▶ Activity
The goal is an unaltered copy of the records below, minus any images.

▶ Supplied material
↓↓↓

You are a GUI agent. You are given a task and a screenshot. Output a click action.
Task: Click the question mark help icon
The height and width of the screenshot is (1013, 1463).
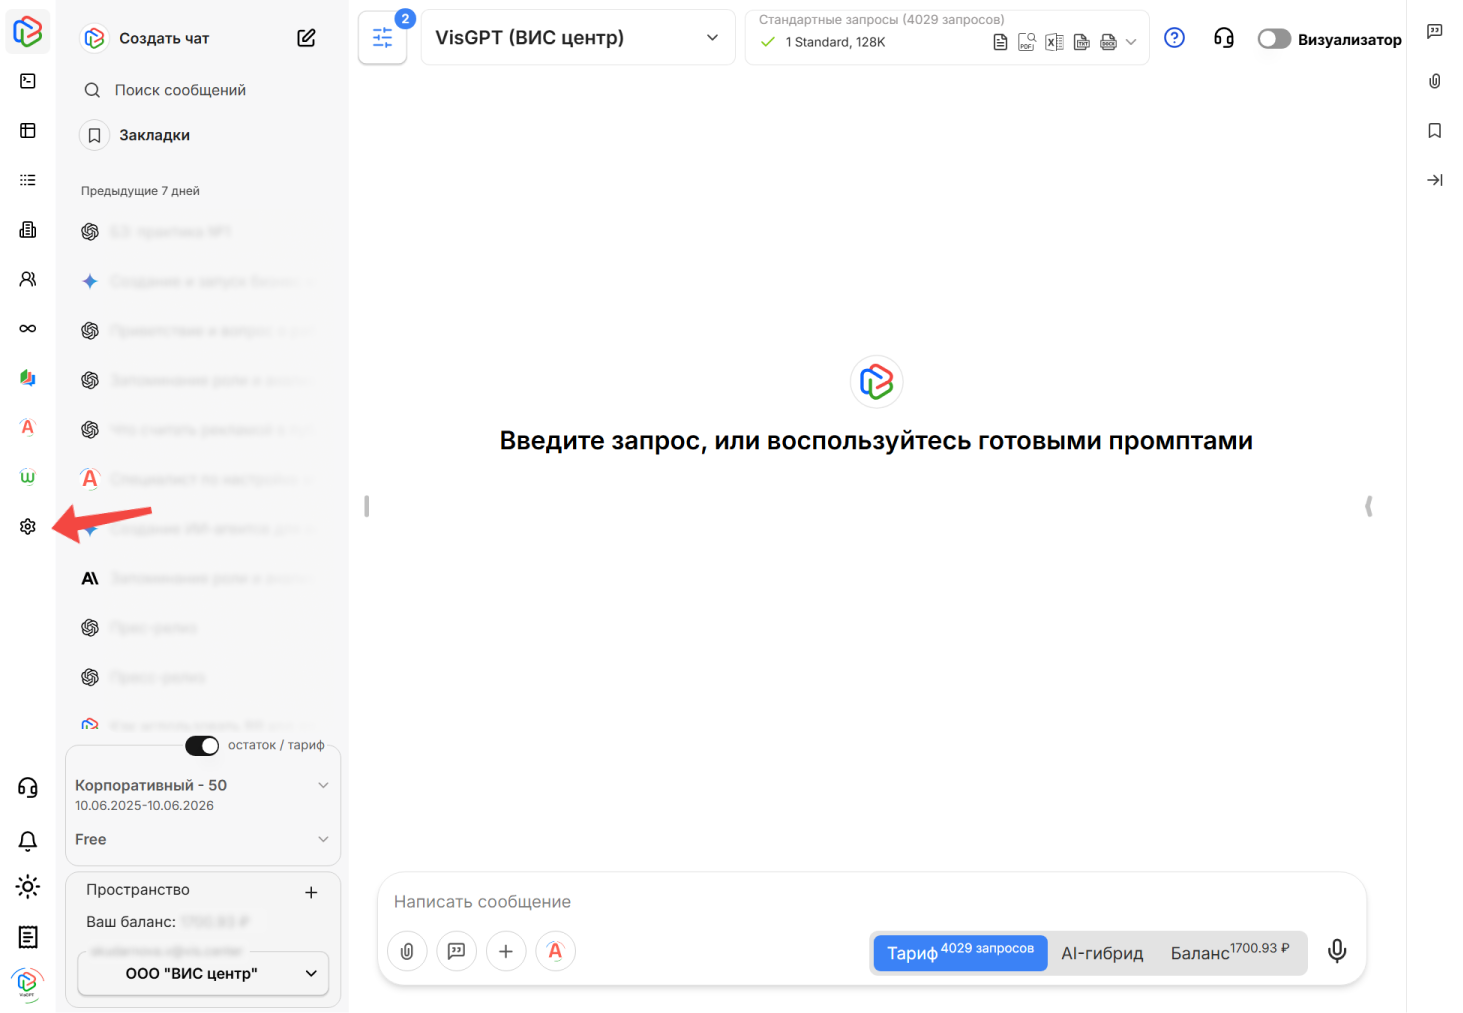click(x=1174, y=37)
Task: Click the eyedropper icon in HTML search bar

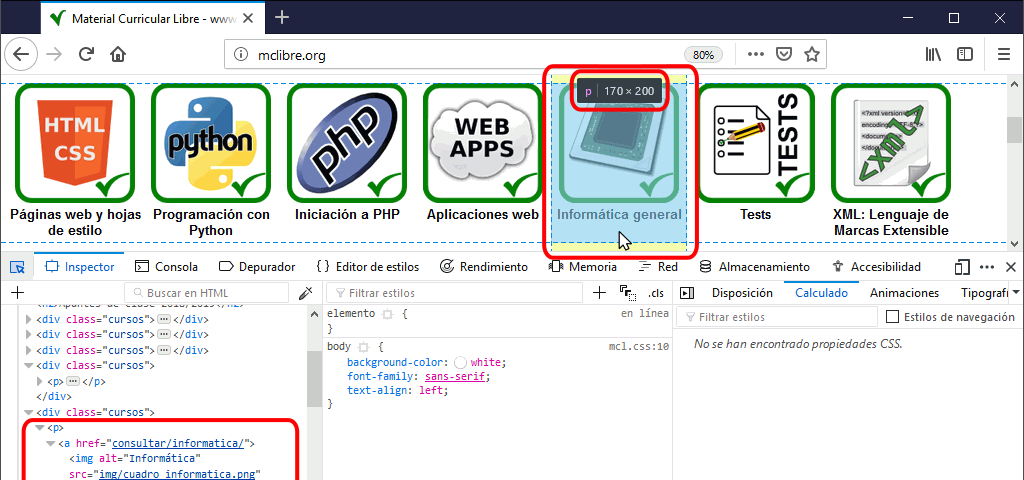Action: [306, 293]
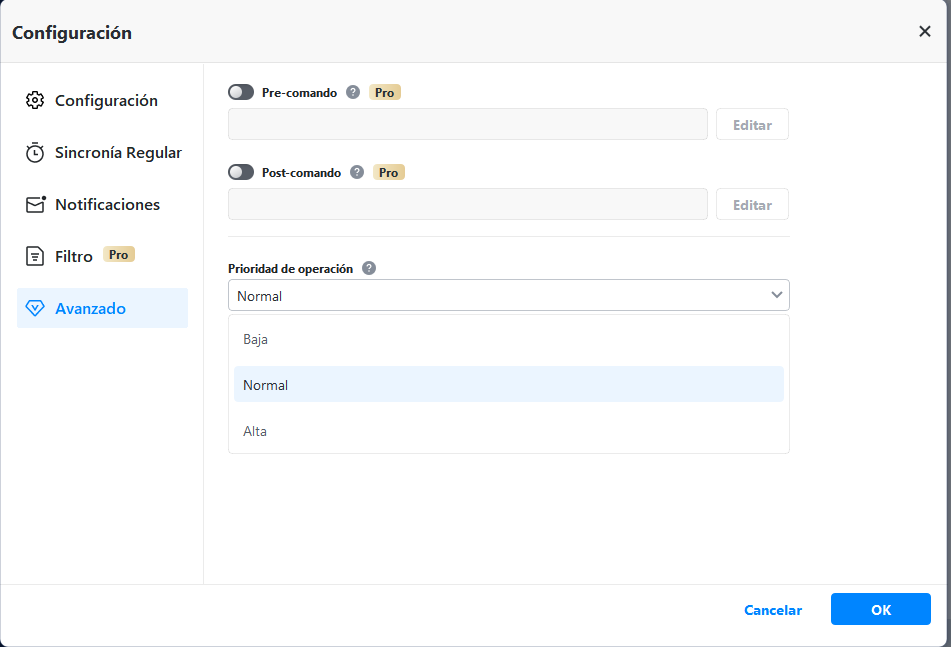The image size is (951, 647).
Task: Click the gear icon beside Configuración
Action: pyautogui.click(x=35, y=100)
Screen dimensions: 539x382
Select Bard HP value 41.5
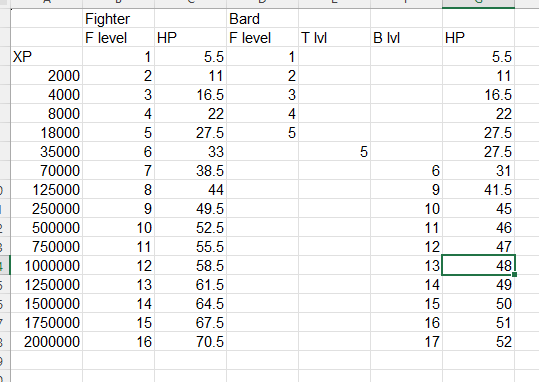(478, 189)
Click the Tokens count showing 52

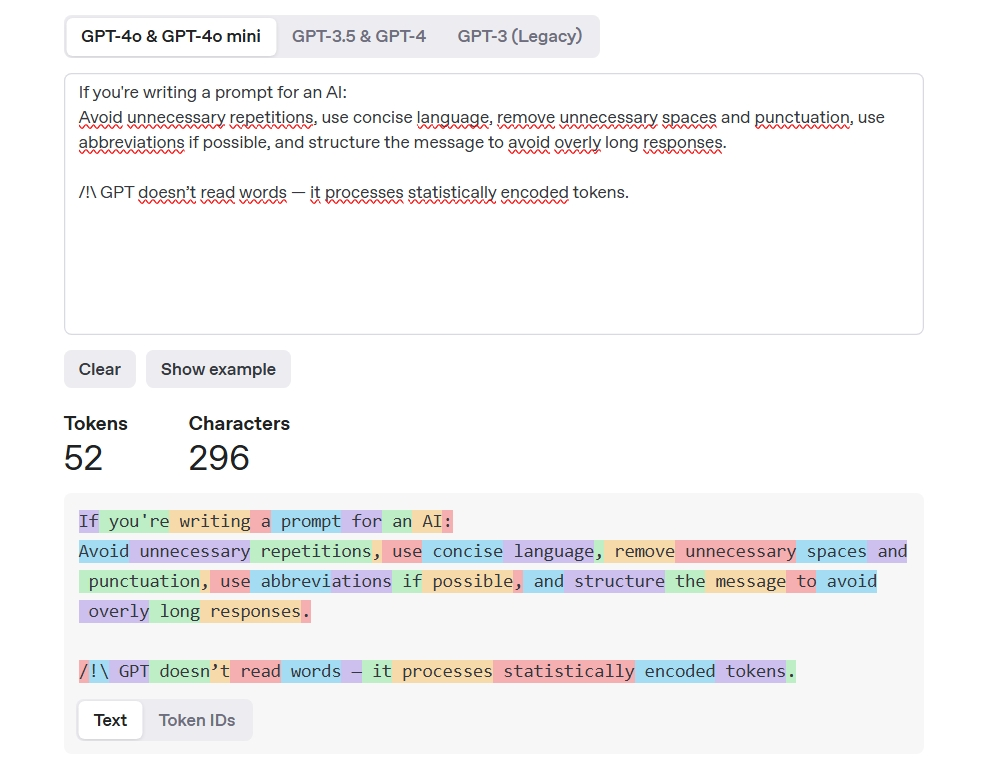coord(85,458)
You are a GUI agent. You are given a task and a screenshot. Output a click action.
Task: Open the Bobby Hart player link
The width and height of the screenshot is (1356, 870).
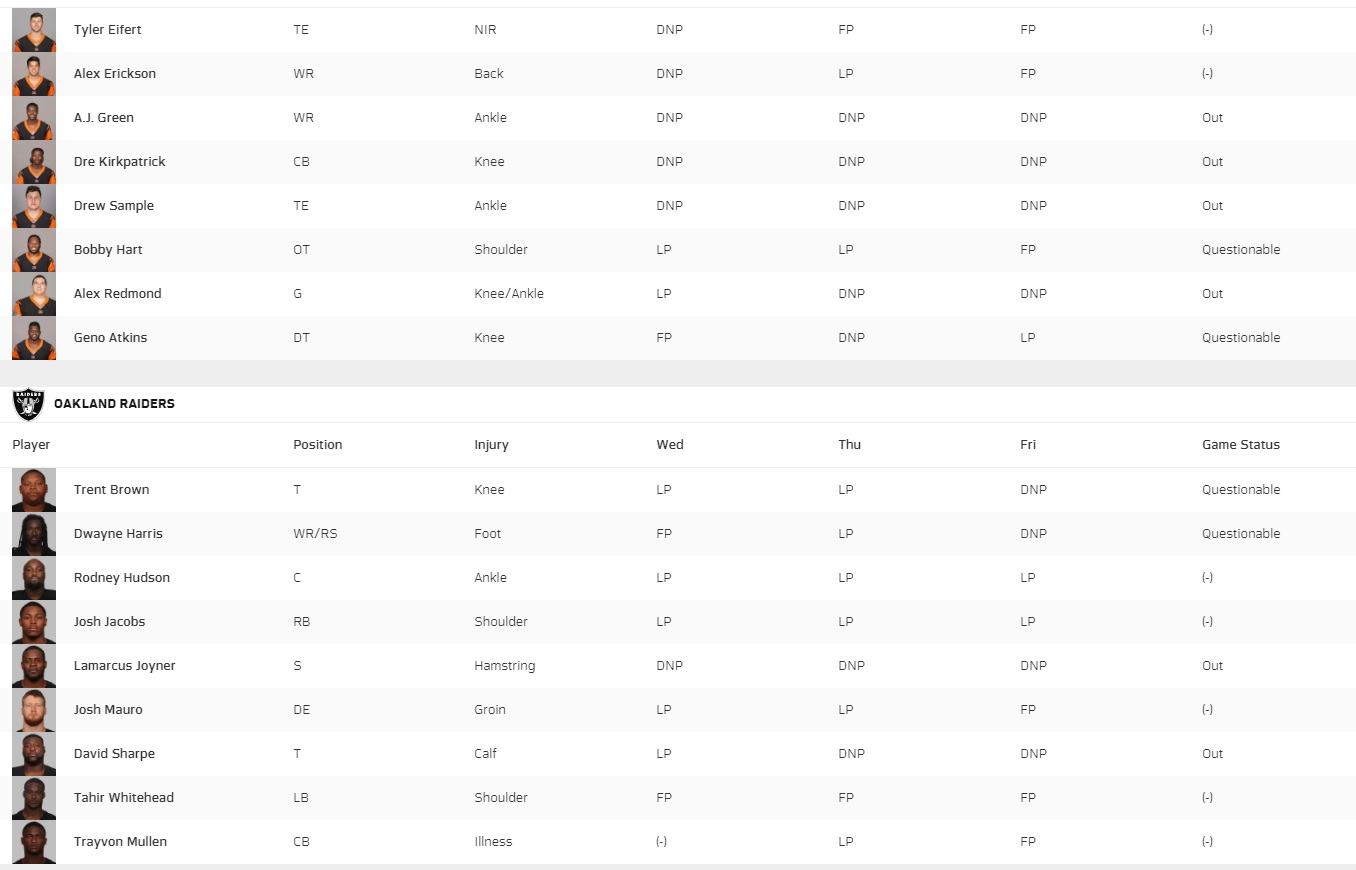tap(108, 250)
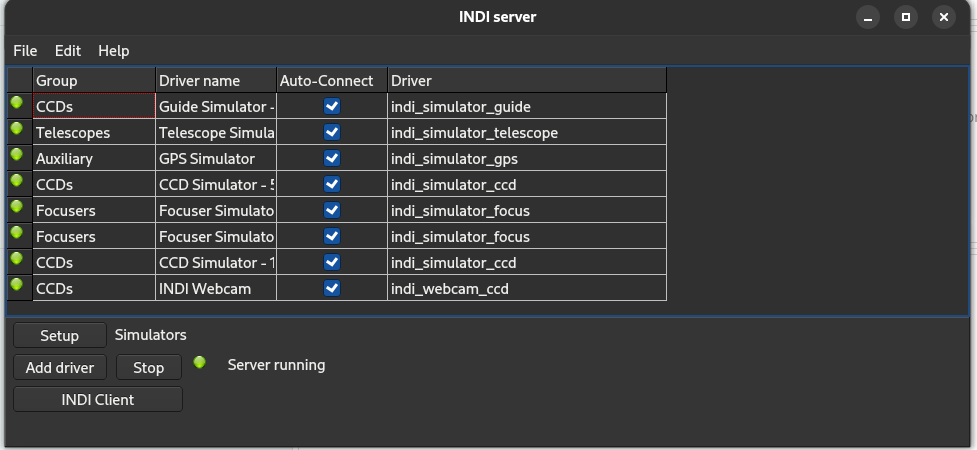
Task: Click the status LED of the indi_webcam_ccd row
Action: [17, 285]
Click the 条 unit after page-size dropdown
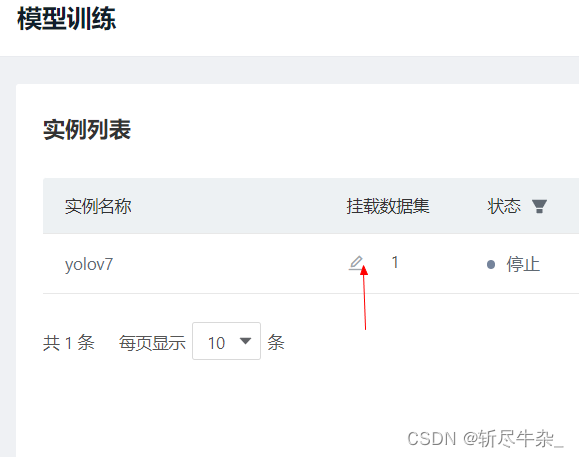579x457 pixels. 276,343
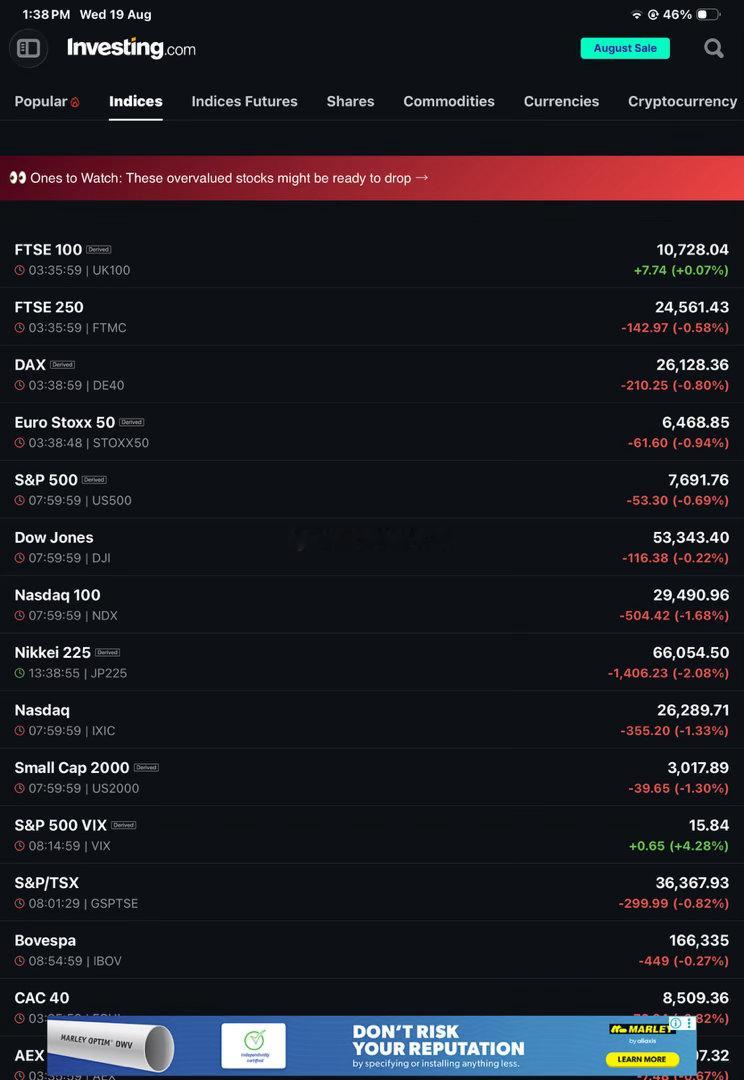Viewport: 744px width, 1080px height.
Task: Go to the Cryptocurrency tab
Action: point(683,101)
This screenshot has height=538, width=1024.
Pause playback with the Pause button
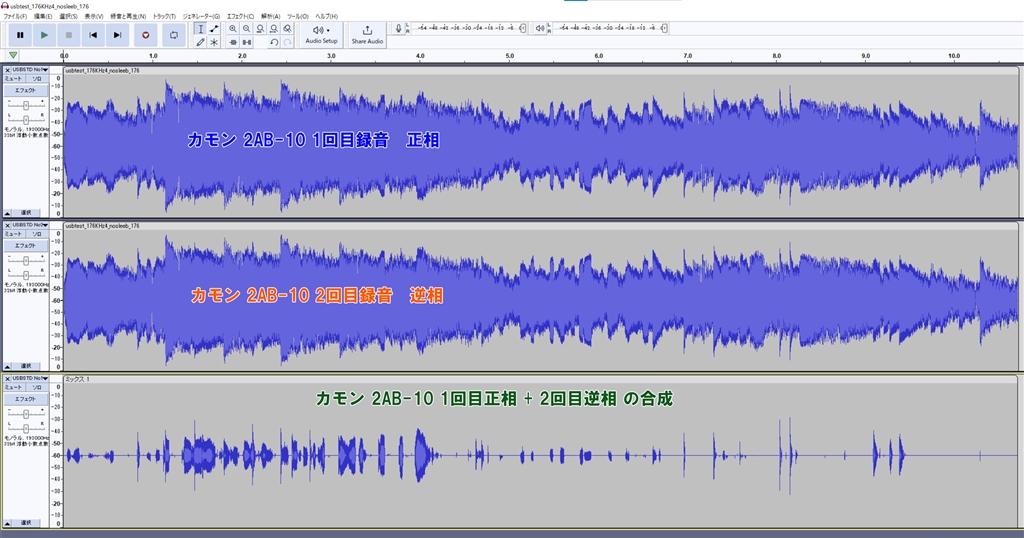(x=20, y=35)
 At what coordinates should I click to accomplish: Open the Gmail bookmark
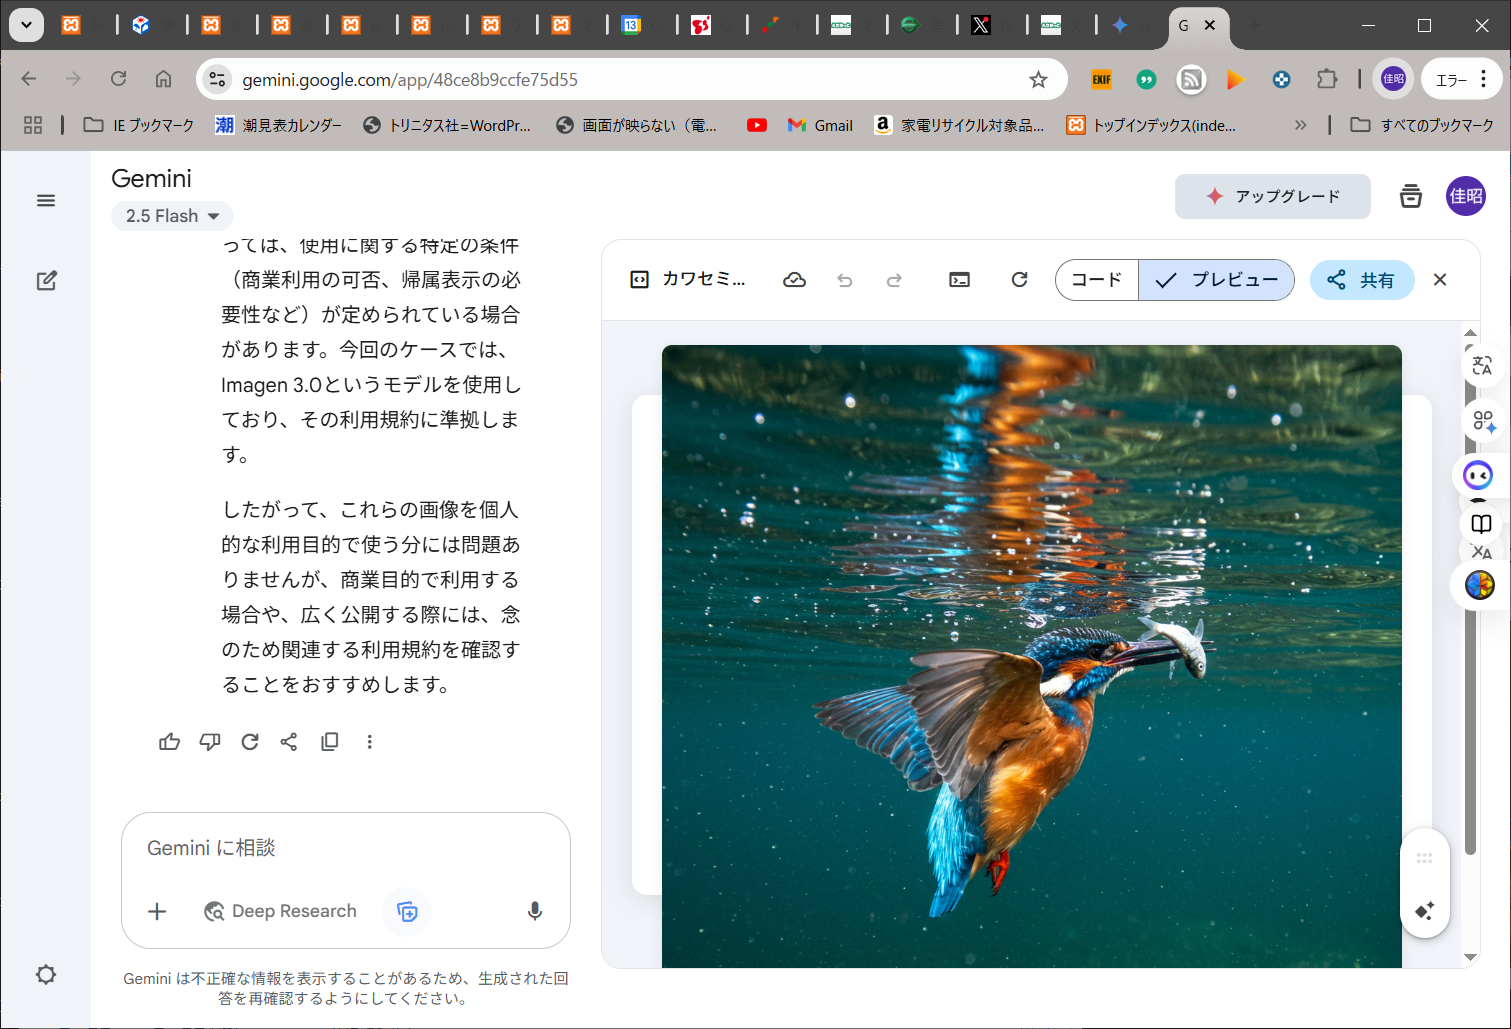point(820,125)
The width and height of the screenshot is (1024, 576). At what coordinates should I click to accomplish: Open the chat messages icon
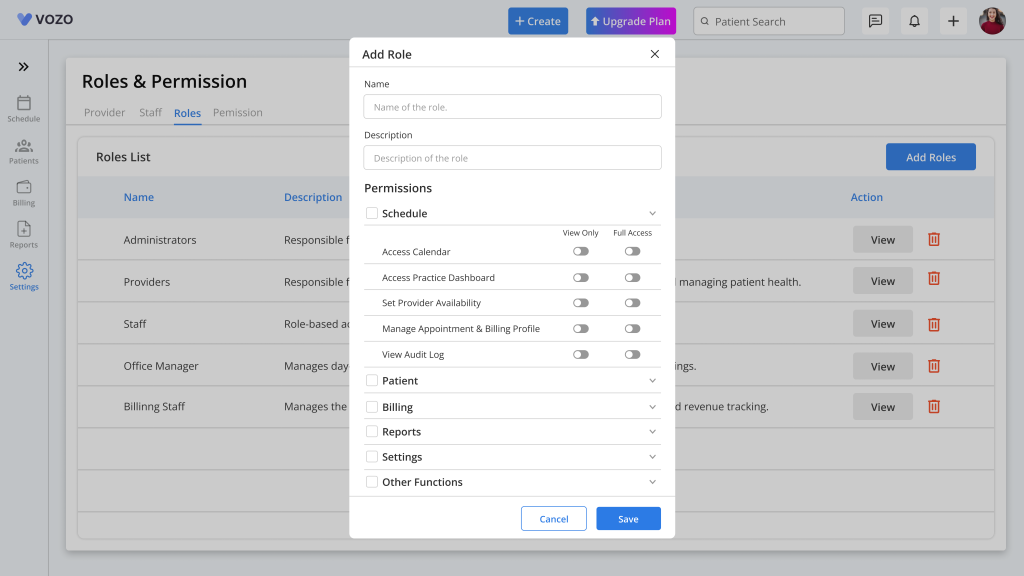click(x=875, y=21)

↑↑↑

▶ Answer
You are a GUI agent. You are given a task and a screenshot. Output a click action.
Task: Click the question mark help icon
The height and width of the screenshot is (1013, 1463).
click(x=1174, y=37)
Task: Click the eyedropper icon in HTML search bar

Action: [306, 293]
The image size is (951, 647).
Task: Click the gear icon beside Configuración
Action: pyautogui.click(x=35, y=100)
Screen dimensions: 539x382
Select Bard HP value 41.5
(478, 189)
Click the Tokens count showing 52

coord(85,458)
You are a GUI agent. You are given a task and a screenshot. Output a click action.
Task: Open the Bobby Hart player link
The width and height of the screenshot is (1356, 870).
tap(108, 250)
Task: Click the status LED of the indi_webcam_ccd row
Action: [17, 285]
Click the 条 unit after page-size dropdown
579x457 pixels. 276,343
Viewport: 744px width, 1080px height.
Task: Go to the Cryptocurrency tab
Action: point(683,101)
This screenshot has height=538, width=1024.
Pause playback with the Pause button
(x=20, y=35)
 At what coordinates should I click to accomplish: Open the Gmail bookmark
point(820,125)
The width and height of the screenshot is (1024, 576). At what coordinates should I click to accomplish: Open the chat messages icon
click(x=875, y=21)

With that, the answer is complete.